Spoken Queries and Stressed Pronouns
The future of searches on the Web will likely involve searches by voice, as more and more people are connecting to the web with phones and Google has added voice search interfaces to its search on desktop computers.
I thought it was interesting when I ran across a patent that focused on a problem that might arise with spoken searches, and thought it was worth writing about because it’s something that we will need to become acquainted with as it becomes more commonplace.
When Amit Singhal showed off Google’s hummingbird update, he gave a presentation that showed Google handling searches involving pronouns. It’s worth watching for the information about Hummingbird, but also about how Google is becoming more conversational, and can handle things like stressed pronouns. The video is at:
I remembered the presentation about hummingbird and a more conversational Google, when I saw this patent come out from Google, which explains some of the technology behind aspects of conversational search:
Resolving pronoun ambiguity in voice queries
Inventors: Gabriel Taubman and John J. Lee;
US Patent 9,529,793
Granted: December 27, 2016
Filed: February 22, 2013
Methods, systems, and apparatus, including computer programs encoded on computer storage media, for resolving ambiguity in received voice queries. An original voice query is received following one or more earlier voice queries, wherein the original voice query includes a pronoun or phrase. In one implementation, a plurality of acoustic parameters is identified for one or more words in the original voice query. A concept represented by the pronoun is identified based on the plurality of acoustic parameters, wherein the concept is associated with a particular query of the one or more earlier queries. The concept is associated with the pronoun. Alternatively, a concept may be associated with a phrase by using grammatical analysis of the query to relate the phrase to a concept derived from a prior query.
I did write about some papers that Google researchers had written about pronouns in the post Searching with Pronouns: What are they? Coreferences in Followup Queries
But, the granted patent from this week had an example that was worth sharing about an aspect of conversational search that wasn’t covered in one of those papers, involving stressed pronouns. Here is the example:
A voice query asks: “Who was Alexander Graham Bell’s father?”
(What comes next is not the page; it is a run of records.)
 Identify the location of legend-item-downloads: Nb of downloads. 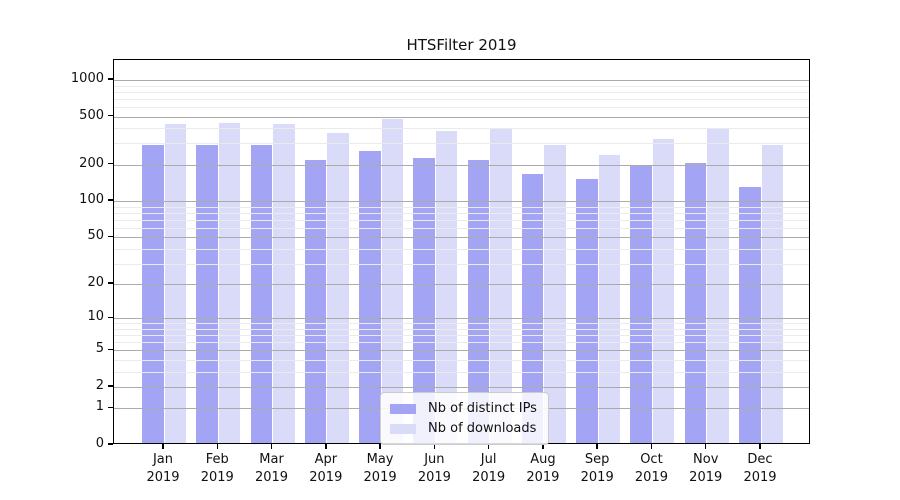
(464, 428).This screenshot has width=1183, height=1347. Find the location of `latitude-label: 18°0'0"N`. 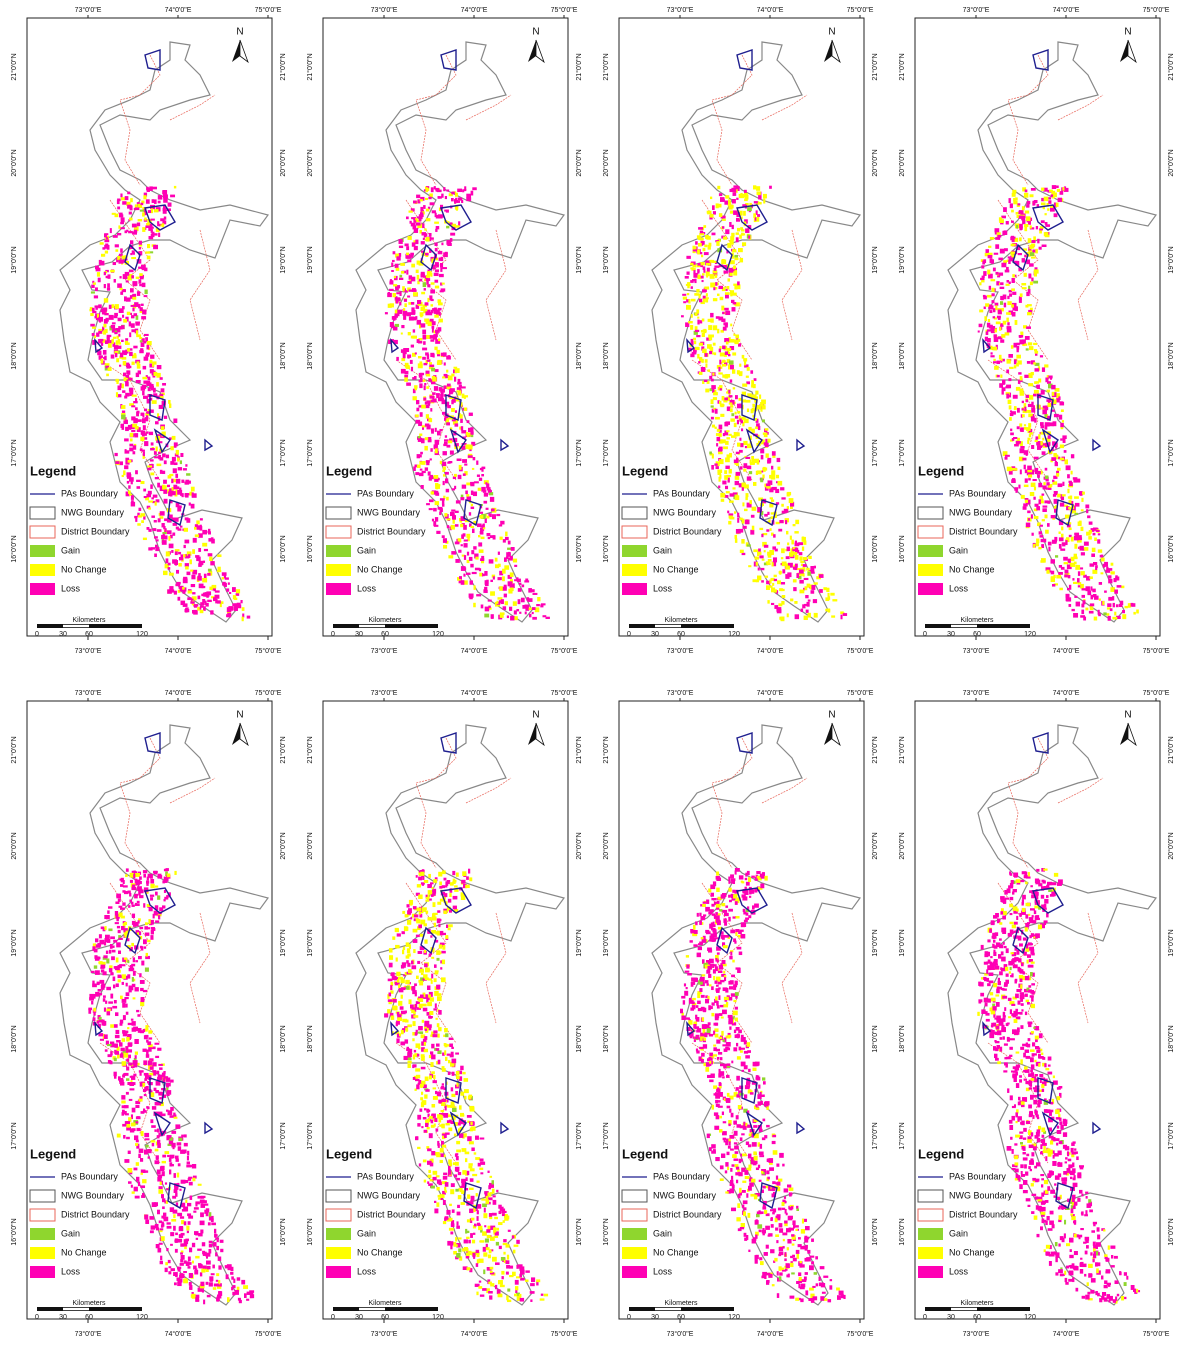

latitude-label: 18°0'0"N is located at coordinates (283, 1038).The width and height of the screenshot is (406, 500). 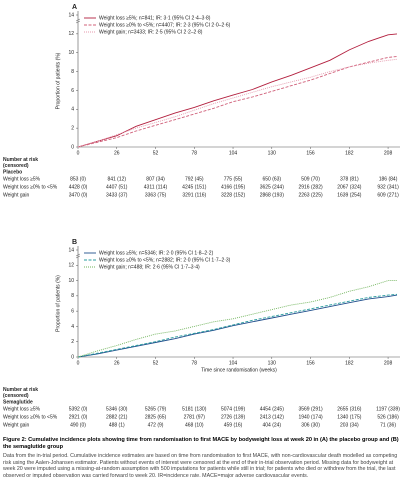 I want to click on risk-cell: 792 (45), so click(x=194, y=179).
The answer: “Alexander Melville Bell”
A followup voice query: “What is HIS birthday?”
The answer to the followup query: “Alexander Melville Bell’s birthday is 3/1/1819”
The point behind this patent is that the search engine decided that it should tell the searcher the birthdate for the inventor’s father. This was done based upon the fact that the “HIS” in that second query was stressed, to indicate that it was about the father, and not the son mentioned in that first query.
The patent tells us of a “stress score” for spoken words or phrases in a voice query that could include “volume, pitch, frequency, duration between each spoken words, and spoken duration of words or phrases,” and it tells us that “By comparing the stress score for the pronoun to a threshold, an implementation may determine that the stress score indicates that the pronoun is stressed or not.”
The impact of a stressed query? The patent says, “For example, if a pronoun is stressed, it may indicate that it refers to a concept from an immediately preceding query, while a pronoun that is not stressed may refer to a concept from a query that occurred earlier in a series of received queries.” It’s an interesting assumption that does sound like it uses how people actually convey information during inquiries when they are having conversations. The patent does tell us about some of the science behind this determination about stressed pronouns:
For example, if the absolute measure for the volume of the pronoun is 80 dB and the average volume for the other words in voice query is 60 db, the ratio of the volumes is 1.33. This relative volume measure for the pronoun indicates that the volume of the pronoun is 33% greater than the volume of the rest of voice query. Alternatively, the relative measures can be a difference between the acoustic parameters for the pronoun and the acoustic parameters for the other words in voice query. For example, if the absolute measure for the time duration of the pronoun is 80 ms and the average time duration of the other words in voice query is 50 ms, the difference in the time duration is 30 ms. This relative time duration measure for the pronoun indicates that the time duration of the pronoun is 30 ms more than the average time duration for the words in voice query. Alternatively, the relative measures of the acoustic parameters for the pronoun can be relative to the acoustic parameters for only the words that immediately precede and follow the pronoun.
The patent provides some other examples of how stresses might be understood, including how grammatical differences may play a role.
It is interesting that these types of things may influence spoken queries. If you’ve been wondering about how Google might understand pronouns, now you have an idea of how it could understand stressed pronouns.